Para descansar del sol abrasador me interné en un bosquecillo de álamos que se veía tupido. Cuando entré lo sentí aún más cerrado. La sombra me dio un poco de frío, pero continué animada la marcha. En la penumbra pisé un charco barroso. Salté al costado para quitarme el fango de las botas cuando escuché unos gruñidos mucho más fuertes que los de un cerdo común. Apareció una pareja de jabalíes junto a sus dos crías. Trepé lo más rápido que pude a uno de los árboles. La familia se revolcó en el charco mientras hociqueaban buscando brotes frescos para alimentarse. Mi corazón latía impetuoso. No bajé hasta que desaparecieron. Pero no, uno volvió para gruñir diciendo, ¿nunca te revolcaste en el barro?, es muy placentero. Deberías practicarlo, agregó. Confusa, empecé a dudar si había escuchado o no a los animales. ¿Era el efecto de una insolación, un sueño, una alucinación? 

La alameda tenía arroyuelos y un entramado tan denso que parecía que no iba a poder salir de allí. Estaba en una especie de laberinto. Di muchas vueltas en busca de un claro que presagiara la salida. Topé con una laja recta clavada en el suelo y a cinco metros, otra muy parecida. Ningún arroyo las podría haber llevado allí. Repasé mis conocimientos de arqueología y me pregunté, ¿serán menhires? 

Fuera del bosquecillo localicé una fila espaciada de rocas de igual altura ubicadas a la misma distancia una de la otra. Me extrañó tanto que seguí cada una de ellas descubriéndolas a medida que ascendía la ladera. Seguro eran menhires por la forma y recordé que coinciden con zonas energéticas de rituales indios. Cuando alcancé la última roca descubrí un fresco manantial que surgía de una caverna. Allí me senté a descansar de tantos delirios, supuse, y aprecié las pinturas rupestres de colores rojizos y naranjas. 

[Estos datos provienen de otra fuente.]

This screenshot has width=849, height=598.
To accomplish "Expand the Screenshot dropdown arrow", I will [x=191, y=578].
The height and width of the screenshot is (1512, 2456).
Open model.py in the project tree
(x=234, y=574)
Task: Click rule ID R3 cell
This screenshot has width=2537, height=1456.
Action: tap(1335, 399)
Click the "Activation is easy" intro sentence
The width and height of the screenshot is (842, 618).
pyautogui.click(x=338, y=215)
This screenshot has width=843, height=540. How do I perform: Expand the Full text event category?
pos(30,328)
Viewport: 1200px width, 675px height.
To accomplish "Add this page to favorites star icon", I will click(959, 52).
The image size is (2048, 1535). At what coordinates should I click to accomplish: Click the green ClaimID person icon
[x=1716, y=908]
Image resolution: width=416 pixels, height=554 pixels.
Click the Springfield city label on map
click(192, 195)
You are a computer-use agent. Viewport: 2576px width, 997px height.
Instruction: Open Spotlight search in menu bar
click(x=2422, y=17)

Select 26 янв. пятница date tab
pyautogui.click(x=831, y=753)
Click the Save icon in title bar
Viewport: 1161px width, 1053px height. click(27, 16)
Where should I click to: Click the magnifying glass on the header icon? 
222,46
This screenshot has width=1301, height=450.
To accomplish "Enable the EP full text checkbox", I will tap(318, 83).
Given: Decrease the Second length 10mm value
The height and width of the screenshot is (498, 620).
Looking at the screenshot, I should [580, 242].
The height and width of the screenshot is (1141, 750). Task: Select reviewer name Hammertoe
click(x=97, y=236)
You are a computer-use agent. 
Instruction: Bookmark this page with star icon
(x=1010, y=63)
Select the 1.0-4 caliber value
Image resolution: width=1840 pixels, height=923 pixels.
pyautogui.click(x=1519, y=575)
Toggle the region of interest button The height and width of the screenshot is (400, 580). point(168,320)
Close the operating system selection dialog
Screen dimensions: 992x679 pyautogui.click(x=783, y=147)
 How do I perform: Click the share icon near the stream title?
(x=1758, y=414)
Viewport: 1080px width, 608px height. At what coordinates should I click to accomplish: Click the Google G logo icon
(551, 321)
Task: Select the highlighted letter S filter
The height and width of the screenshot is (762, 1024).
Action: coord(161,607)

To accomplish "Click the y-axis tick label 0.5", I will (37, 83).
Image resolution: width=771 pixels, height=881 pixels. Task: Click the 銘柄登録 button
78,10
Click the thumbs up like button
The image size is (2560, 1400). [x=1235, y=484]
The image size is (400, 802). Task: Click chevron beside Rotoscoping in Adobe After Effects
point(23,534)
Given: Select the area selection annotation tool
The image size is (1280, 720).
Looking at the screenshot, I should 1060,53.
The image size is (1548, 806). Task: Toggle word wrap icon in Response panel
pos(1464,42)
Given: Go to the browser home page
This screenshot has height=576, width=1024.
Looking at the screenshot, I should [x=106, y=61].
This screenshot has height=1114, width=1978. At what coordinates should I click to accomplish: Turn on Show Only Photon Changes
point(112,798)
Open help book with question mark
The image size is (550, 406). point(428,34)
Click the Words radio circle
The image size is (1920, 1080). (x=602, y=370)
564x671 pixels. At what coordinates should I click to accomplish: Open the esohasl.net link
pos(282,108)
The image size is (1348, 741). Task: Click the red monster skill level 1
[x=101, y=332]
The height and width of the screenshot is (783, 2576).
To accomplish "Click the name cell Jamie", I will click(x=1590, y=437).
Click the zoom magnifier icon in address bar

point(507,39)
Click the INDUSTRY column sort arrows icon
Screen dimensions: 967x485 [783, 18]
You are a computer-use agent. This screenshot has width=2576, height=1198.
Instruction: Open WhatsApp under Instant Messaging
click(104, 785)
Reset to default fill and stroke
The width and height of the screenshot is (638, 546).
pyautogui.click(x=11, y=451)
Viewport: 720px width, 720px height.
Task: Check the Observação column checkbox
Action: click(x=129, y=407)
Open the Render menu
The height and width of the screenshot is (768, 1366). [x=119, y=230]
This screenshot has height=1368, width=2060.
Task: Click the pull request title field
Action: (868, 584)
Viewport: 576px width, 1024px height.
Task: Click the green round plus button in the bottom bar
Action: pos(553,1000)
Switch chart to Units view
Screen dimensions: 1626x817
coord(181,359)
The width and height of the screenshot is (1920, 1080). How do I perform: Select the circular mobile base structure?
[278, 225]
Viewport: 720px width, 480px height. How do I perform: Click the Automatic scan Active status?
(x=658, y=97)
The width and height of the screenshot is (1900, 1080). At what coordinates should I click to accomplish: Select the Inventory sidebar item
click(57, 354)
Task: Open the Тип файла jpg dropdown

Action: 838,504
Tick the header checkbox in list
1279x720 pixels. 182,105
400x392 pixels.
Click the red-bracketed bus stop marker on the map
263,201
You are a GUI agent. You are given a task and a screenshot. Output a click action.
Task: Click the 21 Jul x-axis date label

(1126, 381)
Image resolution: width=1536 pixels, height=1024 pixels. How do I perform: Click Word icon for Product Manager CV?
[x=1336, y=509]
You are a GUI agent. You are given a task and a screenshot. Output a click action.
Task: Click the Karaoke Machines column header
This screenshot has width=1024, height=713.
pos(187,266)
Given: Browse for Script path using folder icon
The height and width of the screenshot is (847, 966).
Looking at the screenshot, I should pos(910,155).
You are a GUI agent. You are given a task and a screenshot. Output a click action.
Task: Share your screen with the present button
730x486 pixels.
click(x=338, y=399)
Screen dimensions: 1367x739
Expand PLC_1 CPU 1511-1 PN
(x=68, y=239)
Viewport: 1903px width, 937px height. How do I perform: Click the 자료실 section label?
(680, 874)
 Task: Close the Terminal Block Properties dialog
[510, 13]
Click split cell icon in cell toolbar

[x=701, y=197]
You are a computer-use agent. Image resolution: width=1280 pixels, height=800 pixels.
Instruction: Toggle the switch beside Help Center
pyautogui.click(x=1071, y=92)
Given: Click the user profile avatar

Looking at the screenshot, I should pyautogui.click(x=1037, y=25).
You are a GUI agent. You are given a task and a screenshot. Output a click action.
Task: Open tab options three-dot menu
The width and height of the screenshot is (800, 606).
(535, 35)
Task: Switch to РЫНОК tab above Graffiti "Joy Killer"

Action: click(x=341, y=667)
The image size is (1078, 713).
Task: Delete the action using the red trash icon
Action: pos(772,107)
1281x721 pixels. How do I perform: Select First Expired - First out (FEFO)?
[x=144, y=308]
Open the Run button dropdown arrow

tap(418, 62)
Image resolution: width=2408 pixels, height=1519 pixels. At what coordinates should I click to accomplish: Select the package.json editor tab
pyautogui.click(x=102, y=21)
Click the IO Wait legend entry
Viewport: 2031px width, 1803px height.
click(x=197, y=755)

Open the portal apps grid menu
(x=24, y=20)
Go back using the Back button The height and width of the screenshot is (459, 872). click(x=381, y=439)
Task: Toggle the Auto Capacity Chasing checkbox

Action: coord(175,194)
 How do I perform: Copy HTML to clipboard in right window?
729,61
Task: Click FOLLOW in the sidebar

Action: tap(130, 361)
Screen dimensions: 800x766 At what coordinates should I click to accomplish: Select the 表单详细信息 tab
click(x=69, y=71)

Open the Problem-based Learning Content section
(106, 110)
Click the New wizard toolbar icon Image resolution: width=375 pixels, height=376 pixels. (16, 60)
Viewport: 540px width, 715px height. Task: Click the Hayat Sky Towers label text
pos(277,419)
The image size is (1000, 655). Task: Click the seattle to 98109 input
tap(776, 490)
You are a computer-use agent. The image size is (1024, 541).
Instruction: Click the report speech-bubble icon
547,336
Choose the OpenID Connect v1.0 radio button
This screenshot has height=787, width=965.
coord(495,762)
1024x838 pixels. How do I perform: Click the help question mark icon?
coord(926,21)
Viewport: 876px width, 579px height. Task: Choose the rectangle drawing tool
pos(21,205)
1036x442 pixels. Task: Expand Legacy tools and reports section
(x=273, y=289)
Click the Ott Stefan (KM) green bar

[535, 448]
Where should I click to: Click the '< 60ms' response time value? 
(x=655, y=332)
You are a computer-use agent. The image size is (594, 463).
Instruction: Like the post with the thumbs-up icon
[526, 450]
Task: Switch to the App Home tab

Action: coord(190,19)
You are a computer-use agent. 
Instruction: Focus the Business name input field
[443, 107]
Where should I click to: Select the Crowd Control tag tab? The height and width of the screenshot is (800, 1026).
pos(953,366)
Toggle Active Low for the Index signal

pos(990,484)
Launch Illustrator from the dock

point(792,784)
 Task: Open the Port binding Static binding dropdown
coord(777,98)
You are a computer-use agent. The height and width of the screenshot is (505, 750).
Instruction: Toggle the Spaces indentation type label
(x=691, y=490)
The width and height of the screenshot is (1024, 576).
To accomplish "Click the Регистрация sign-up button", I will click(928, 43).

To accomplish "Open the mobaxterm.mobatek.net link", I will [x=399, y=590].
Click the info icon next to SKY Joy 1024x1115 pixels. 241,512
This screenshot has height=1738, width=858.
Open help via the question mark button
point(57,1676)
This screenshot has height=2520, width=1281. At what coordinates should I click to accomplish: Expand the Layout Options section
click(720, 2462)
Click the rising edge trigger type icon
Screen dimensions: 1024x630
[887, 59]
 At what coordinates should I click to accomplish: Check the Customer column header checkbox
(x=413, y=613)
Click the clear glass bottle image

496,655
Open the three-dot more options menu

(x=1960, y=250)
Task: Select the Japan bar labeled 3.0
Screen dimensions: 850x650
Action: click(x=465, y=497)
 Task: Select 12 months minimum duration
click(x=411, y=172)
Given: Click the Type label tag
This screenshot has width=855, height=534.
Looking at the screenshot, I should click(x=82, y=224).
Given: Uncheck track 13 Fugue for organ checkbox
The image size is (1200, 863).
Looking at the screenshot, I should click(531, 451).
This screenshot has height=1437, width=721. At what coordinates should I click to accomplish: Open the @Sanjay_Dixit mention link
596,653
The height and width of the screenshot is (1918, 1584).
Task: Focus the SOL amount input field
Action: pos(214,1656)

Tomé la libreta de la mochila y empecé a anotar los episodios de mi mágica travesía. Registrar lo sucedido para espantar la idea de que había alucinado. Mientras escribía comenzaron a sonar ecos. Eran las voces prístinas de indios pampas. Pensé en que esas tribus nómades habían habitado en las Sierras de la Ventana. Esta vez no los vi, como pasó con los animales. Imaginé que esos sonidos hacían referencia a la caza del día. No había búfalos ni jabalíes en la zona en tiempos de los primeros pampas ni tampoco una alameda en sus tierras. En cambio, los chiflones eran sus aves adoradas y las estructuras rocosas, sus creaciones. 

Como en un baile sobrenatural las sombras milenarias de los nativos me rodearon, remontaron las paredes de la caverna, se arremolinaron en las pinturas rupestres, se difuminaron y danzaron en ronda agradeciendo la buena caza. Luego se esfumaron repentinamente.